TRENTON –Attorney General Christopher S. Porrino announced that the former head track and field coach for Essex County College pleaded guilty today to stealing $150,000 by fraudulently taking advances for travel and event expenses and depositing them into his personal bank account.

Michael Smart, 62, of Roselle, N.J., pleaded guilty today to a charge of second-degree theft by unlawful taking before Superior Court Judge William A. Daniel in Union County.  In pleading guilty, Smart admitted that he stole a total of approximately $150,000 from 2012 through 2015, while employed as the head track coach for Essex County College.  Under the plea agreement, the state will recommend that Smart be sentenced to three years in state prison.  He will be permanently barred from public employment and must pay full restitution.

Deputy Attorney General Anthony J. Robinson took the guilty plea for the Division of Criminal Justice Corruption Bureau.  Smart is scheduled to be sentenced on Feb. 3, 2017.

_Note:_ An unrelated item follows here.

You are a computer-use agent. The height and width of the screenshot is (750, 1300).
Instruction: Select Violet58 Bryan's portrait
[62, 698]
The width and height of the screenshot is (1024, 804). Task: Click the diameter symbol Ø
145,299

“As a college coach, Smart should have loyally guarded every dollar in the athletic budget to enhance the school’s sports programs,” said Attorney General Porrino.  “We have insured that he will pay a high price for betraying these students.”

“Smart used the debit card that was entrusted to him for team purposes like it was a personal debit card, racking up many thousands of dollars in withdrawals,” said Director Elie Honig of the Division of Criminal Justice. “By sending this coach to prison, we will deter others who might consider embezzling funds in this fashion.”

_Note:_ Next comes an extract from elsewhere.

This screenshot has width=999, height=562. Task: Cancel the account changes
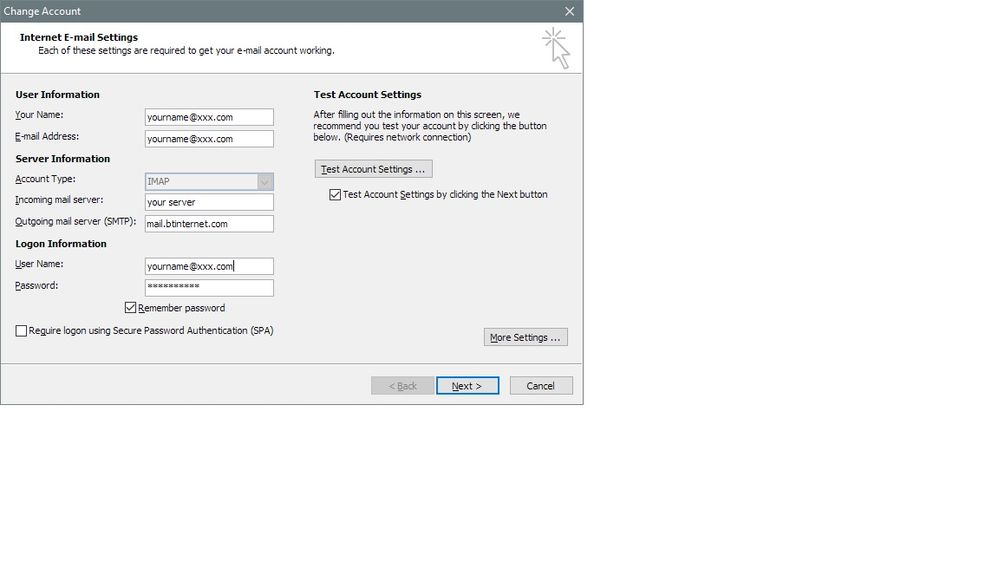tap(541, 386)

Smart was charged in an investigation by the Division of Criminal Justice Corruption Bureau.  The investigation began with a referral from the New Jersey Office of the State Comptroller.  As the head track coach, Smart was given a debit/credit card on a college account for travel and event expenses incurred by the track and field program.  The athletic department made funds available in the account for expenses like food, transportation and event entry fees so that coaches could withdraw money when their teams had events.  After events, coaches were supposed to return any unused funds with an accounting of expenditures as well as receipts to document them.  Smart withdrew approximately $150,000 in funds using the college debit card for which he provided no accounting or receipts.

Nearly all of the funds stolen by Smart were withdrawn at ATM machines and deposited into his personal bank accounts.  Often he would withdraw the transactional maximum of $700 several times per day.  On multiple occasions, Smart either inflated the costs of an event or requested money for events that the track team did not attend. Other times he requested between $1,000 and $1,500 for entry fees for events, when the hosting schools, in fact, either did not charge entry fees or charged less than half the amount taken by Smart.

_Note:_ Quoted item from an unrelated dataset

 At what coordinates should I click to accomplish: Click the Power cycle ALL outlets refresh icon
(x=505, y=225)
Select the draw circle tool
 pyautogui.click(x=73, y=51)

Attorney General Porrino commended Deputy Attorney General Robinson and the detectives in the Division of Criminal Justice Corruption Bureau North Squad who conducted the investigation.  Attorney General Porrino also thanked the New Jersey Office of the State Comptroller and the Essex County Office of Inspector General for their valuable assistance.  

Attorney General Porrino and Director Honig noted that the Division of Criminal Justice has established a toll-free Corruption Tipline 1-866-TIPS-4CJ for the public to confidentially report corruption, financial crime and other illegal activities.  The public also can log on to the Division’s web page at to report suspected wrongdoing confidentially.

Defense Attorney: Joseph Rotella, Esq., of Newark.

Follow the New Jersey Attorney General’s Office online at Twitter, Facebook, Instagram & YouTube. The social media links provided are for reference only. The New Jersey Attorney General’s Office does not endorse any non-governmental websites, companies or applications.


Translate »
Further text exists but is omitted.